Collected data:
□ □ □ □ □ □ □

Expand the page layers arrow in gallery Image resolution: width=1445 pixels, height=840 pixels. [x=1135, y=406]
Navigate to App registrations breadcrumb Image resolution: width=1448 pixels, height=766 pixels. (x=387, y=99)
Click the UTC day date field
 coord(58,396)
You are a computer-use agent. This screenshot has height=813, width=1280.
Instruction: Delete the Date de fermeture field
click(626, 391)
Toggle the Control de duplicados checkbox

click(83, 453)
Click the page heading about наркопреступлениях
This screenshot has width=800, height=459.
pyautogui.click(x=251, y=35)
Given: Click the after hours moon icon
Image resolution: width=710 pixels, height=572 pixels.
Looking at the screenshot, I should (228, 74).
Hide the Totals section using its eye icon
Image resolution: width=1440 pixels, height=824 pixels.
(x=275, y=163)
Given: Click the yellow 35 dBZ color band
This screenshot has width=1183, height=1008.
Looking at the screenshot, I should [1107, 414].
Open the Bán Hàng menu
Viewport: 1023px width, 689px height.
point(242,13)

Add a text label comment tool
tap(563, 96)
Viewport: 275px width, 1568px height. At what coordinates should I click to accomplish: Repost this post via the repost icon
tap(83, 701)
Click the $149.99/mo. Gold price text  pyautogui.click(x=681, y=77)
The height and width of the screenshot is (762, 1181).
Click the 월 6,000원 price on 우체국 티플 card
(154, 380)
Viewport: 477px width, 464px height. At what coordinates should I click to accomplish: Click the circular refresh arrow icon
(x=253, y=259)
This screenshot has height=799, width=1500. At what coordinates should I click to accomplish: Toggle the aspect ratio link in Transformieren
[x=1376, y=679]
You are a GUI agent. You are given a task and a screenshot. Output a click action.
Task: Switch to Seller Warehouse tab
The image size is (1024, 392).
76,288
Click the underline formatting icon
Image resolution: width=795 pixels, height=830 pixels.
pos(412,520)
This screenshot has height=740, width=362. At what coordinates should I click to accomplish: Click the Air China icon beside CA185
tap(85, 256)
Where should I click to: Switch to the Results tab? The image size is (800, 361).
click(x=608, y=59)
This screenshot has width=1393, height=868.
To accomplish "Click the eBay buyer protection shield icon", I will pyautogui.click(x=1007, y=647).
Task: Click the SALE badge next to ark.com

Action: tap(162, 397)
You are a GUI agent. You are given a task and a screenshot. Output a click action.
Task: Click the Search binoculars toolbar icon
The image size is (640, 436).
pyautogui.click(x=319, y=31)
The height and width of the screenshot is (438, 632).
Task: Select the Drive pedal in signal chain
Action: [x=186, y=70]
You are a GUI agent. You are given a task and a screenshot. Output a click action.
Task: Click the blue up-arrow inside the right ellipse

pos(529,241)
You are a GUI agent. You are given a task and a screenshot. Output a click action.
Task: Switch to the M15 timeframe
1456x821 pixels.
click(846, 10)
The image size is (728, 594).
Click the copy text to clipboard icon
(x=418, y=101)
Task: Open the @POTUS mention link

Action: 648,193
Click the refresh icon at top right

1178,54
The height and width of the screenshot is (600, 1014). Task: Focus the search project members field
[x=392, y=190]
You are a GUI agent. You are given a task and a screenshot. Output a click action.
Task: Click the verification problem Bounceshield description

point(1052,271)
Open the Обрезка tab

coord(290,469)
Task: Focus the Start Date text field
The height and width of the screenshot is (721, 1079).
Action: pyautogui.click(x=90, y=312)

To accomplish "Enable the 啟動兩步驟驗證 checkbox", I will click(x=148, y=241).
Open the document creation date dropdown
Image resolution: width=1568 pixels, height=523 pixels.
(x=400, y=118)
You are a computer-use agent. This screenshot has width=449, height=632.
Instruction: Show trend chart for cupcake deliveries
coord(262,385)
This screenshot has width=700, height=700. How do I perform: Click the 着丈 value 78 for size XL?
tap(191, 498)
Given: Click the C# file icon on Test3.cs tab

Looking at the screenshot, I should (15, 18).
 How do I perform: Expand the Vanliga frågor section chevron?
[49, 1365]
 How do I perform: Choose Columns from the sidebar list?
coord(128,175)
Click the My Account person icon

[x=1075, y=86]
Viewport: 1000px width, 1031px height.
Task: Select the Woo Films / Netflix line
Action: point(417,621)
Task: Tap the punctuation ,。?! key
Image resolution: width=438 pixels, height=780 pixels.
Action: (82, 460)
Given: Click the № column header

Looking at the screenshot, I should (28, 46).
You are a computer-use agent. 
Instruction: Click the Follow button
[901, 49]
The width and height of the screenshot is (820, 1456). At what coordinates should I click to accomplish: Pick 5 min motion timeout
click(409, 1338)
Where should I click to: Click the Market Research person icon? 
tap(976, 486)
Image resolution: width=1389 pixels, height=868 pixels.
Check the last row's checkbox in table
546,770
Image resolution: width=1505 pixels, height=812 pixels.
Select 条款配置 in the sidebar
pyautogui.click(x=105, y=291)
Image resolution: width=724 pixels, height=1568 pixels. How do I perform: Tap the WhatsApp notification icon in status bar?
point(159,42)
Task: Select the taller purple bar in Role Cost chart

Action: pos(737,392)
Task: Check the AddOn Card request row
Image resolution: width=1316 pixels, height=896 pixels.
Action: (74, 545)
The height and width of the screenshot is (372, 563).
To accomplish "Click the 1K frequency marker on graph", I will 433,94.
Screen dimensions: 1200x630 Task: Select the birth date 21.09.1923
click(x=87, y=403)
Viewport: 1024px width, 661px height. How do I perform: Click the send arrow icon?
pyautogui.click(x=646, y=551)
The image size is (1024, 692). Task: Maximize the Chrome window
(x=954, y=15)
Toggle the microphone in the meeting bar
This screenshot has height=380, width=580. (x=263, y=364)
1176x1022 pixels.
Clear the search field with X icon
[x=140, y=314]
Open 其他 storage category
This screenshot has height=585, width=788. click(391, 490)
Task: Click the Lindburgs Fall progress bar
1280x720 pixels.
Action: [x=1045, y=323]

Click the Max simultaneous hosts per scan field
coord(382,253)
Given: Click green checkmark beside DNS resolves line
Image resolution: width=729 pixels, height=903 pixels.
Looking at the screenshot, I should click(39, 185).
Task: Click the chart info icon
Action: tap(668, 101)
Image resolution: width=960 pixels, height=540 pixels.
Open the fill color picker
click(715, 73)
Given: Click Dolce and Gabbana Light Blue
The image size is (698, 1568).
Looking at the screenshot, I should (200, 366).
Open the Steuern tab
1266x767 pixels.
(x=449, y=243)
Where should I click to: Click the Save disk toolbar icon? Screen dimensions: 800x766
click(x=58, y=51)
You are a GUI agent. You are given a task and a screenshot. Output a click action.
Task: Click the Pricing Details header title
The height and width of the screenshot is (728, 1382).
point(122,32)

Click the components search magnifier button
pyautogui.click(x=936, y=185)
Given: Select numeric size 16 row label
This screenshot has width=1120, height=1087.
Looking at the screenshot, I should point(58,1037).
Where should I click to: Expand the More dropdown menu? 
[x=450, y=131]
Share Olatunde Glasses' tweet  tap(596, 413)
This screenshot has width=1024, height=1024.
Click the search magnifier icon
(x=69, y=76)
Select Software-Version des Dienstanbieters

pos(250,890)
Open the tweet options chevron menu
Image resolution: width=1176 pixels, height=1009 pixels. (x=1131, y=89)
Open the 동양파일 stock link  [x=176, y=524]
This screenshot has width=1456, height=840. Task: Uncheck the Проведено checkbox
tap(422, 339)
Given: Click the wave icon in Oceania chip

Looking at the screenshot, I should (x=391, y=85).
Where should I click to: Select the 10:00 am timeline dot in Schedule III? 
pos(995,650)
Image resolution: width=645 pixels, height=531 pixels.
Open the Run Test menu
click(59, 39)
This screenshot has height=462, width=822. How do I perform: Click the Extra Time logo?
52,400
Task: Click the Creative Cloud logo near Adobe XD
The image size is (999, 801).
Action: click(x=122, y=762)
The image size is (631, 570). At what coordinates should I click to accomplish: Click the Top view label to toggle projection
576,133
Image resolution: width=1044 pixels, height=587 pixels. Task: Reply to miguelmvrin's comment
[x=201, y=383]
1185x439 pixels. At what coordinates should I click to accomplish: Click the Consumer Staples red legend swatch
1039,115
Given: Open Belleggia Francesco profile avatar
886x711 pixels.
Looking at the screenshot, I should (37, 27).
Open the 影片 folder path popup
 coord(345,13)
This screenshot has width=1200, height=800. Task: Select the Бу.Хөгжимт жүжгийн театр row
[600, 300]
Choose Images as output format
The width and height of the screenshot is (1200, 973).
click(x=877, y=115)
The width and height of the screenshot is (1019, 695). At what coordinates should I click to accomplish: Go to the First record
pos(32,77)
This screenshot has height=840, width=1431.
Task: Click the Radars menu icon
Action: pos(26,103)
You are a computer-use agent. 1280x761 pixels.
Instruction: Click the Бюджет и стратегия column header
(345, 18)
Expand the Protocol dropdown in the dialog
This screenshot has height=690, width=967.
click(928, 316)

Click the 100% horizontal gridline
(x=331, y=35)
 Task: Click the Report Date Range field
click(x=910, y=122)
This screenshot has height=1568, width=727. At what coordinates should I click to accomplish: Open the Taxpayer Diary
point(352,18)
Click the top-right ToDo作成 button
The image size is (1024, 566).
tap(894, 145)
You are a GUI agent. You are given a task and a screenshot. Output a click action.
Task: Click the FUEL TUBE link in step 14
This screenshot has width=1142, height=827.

□ □ □ □ □ □ □

Your answer should consist only of the lines above between the line holding "The height and width of the screenshot is (721, 1079)." and the line holding "Task: Check the AddOn Card request row", inclusive, each transcribed exactly.

* **Exercise result**
The height and width of the screenshot is (721, 1079).
Action: pyautogui.click(x=90, y=312)

To accomplish "Enable the 啟動兩步驟驗證 checkbox", I will click(x=148, y=241).
Open the document creation date dropdown
Image resolution: width=1568 pixels, height=523 pixels.
(x=400, y=118)
You are a computer-use agent. This screenshot has width=449, height=632.
Instruction: Show trend chart for cupcake deliveries
coord(262,385)
This screenshot has width=700, height=700. How do I perform: Click the 着丈 value 78 for size XL?
tap(191, 498)
Given: Click the C# file icon on Test3.cs tab

Looking at the screenshot, I should (15, 18).
 How do I perform: Expand the Vanliga frågor section chevron?
[49, 1365]
 How do I perform: Choose Columns from the sidebar list?
coord(128,175)
Click the My Account person icon

[x=1075, y=86]
Viewport: 1000px width, 1031px height.
Task: Select the Woo Films / Netflix line
Action: point(417,621)
Task: Tap the punctuation ,。?! key
Image resolution: width=438 pixels, height=780 pixels.
Action: (82, 460)
Given: Click the № column header

Looking at the screenshot, I should (28, 46).
You are a computer-use agent. 
Instruction: Click the Follow button
[901, 49]
The width and height of the screenshot is (820, 1456). At what coordinates should I click to accomplish: Pick 5 min motion timeout
click(409, 1338)
Where should I click to: Click the Market Research person icon? 
tap(976, 486)
Image resolution: width=1389 pixels, height=868 pixels.
Check the last row's checkbox in table
546,770
Image resolution: width=1505 pixels, height=812 pixels.
Select 条款配置 in the sidebar
pyautogui.click(x=105, y=291)
Image resolution: width=724 pixels, height=1568 pixels. How do I perform: Tap the WhatsApp notification icon in status bar?
point(159,42)
Task: Select the taller purple bar in Role Cost chart

Action: pos(737,392)
Task: Check the AddOn Card request row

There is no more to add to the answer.